TASK TO COMPLETE
Replace "Collapse" with "Expand" in the items, starting at the beginning and ending at the line that contains "[1450, 601]". Keep everything else unchanged, and leave the pictures out of your answer.

PROVIDED INFORMATION
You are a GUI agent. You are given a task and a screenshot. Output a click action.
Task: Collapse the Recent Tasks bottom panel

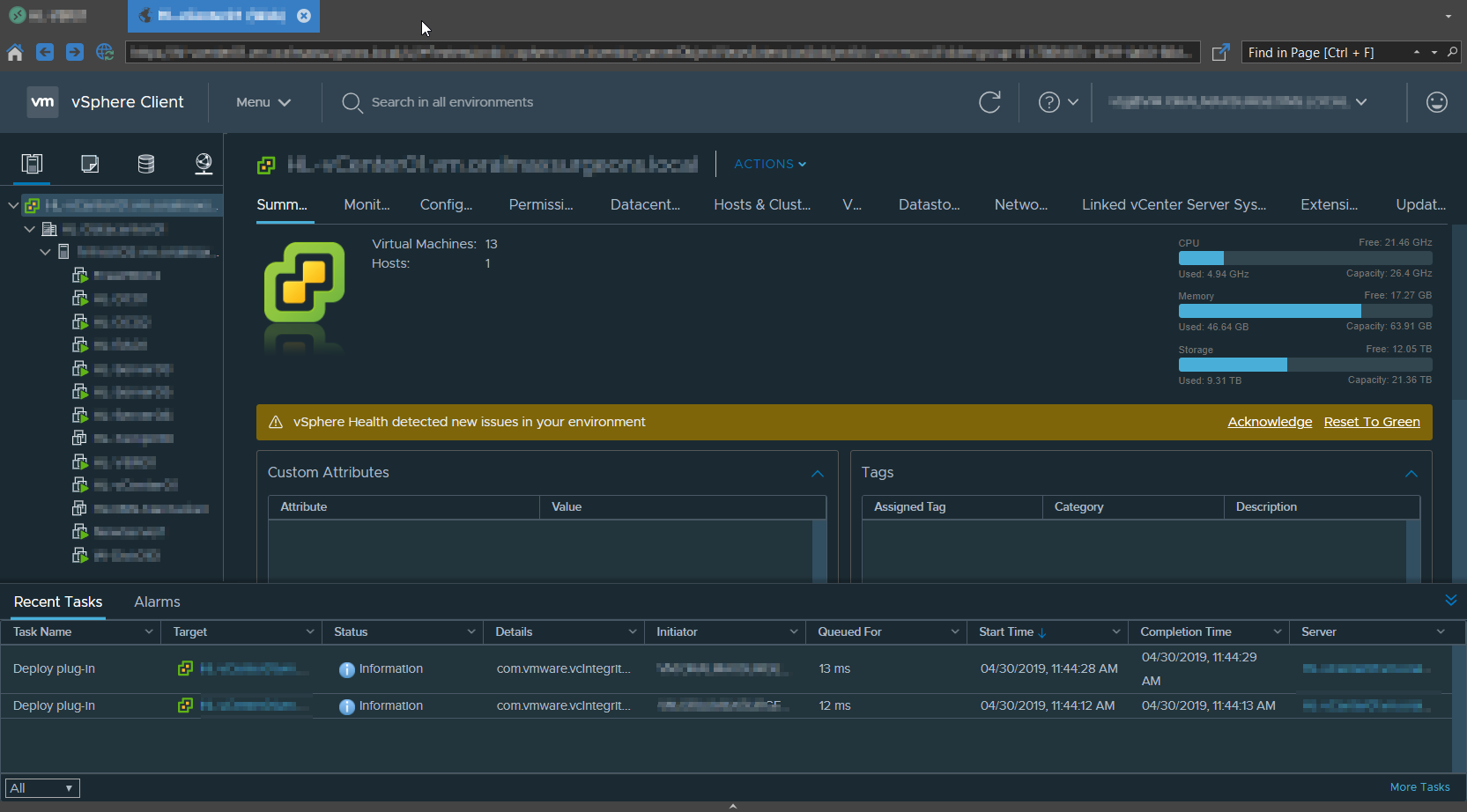[1450, 601]
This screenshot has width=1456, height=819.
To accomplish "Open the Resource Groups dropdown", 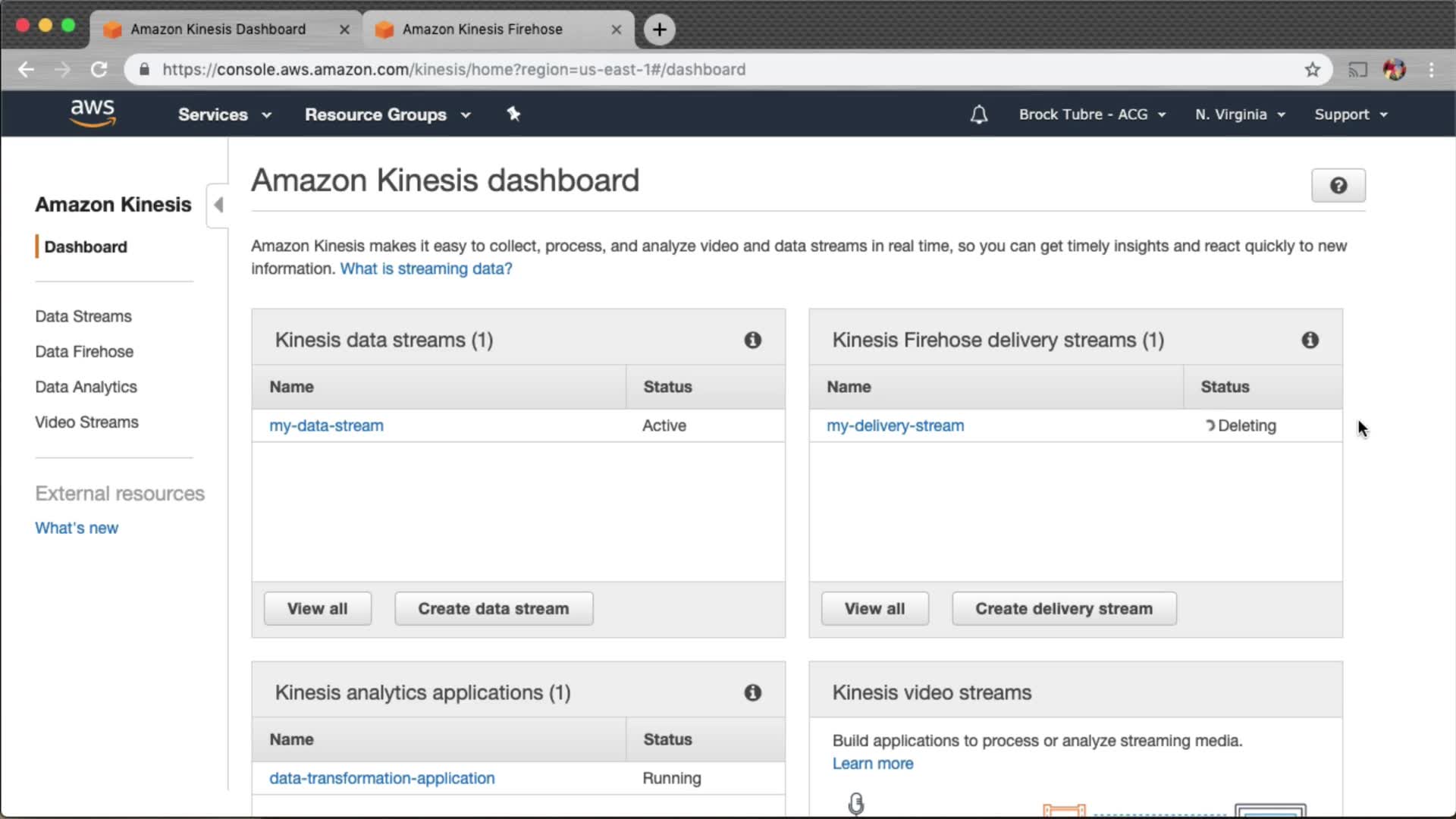I will [x=388, y=115].
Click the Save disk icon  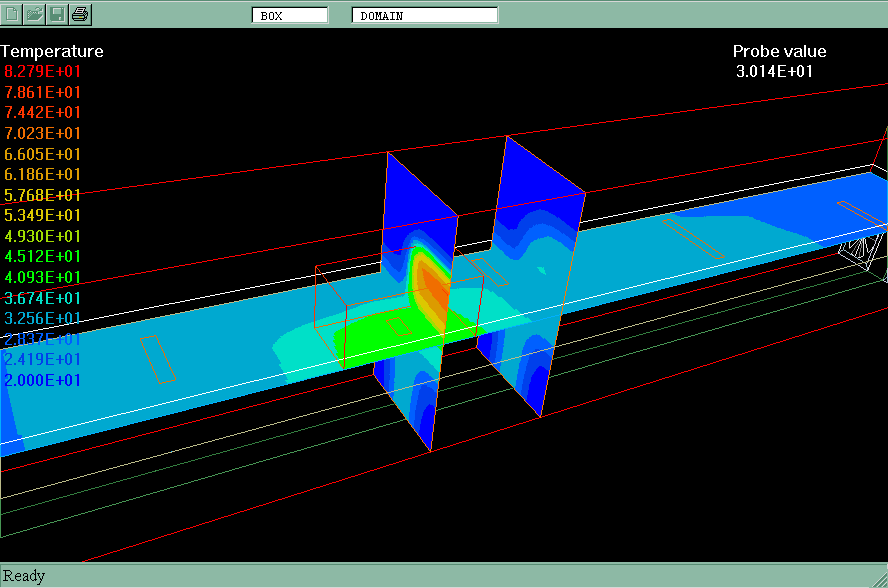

COMPLETE ANSWER
You are a GUI agent. You are given a task and a screenshot. Output a click action.
Task: Expand the Recent Tasks bottom panel

[1450, 601]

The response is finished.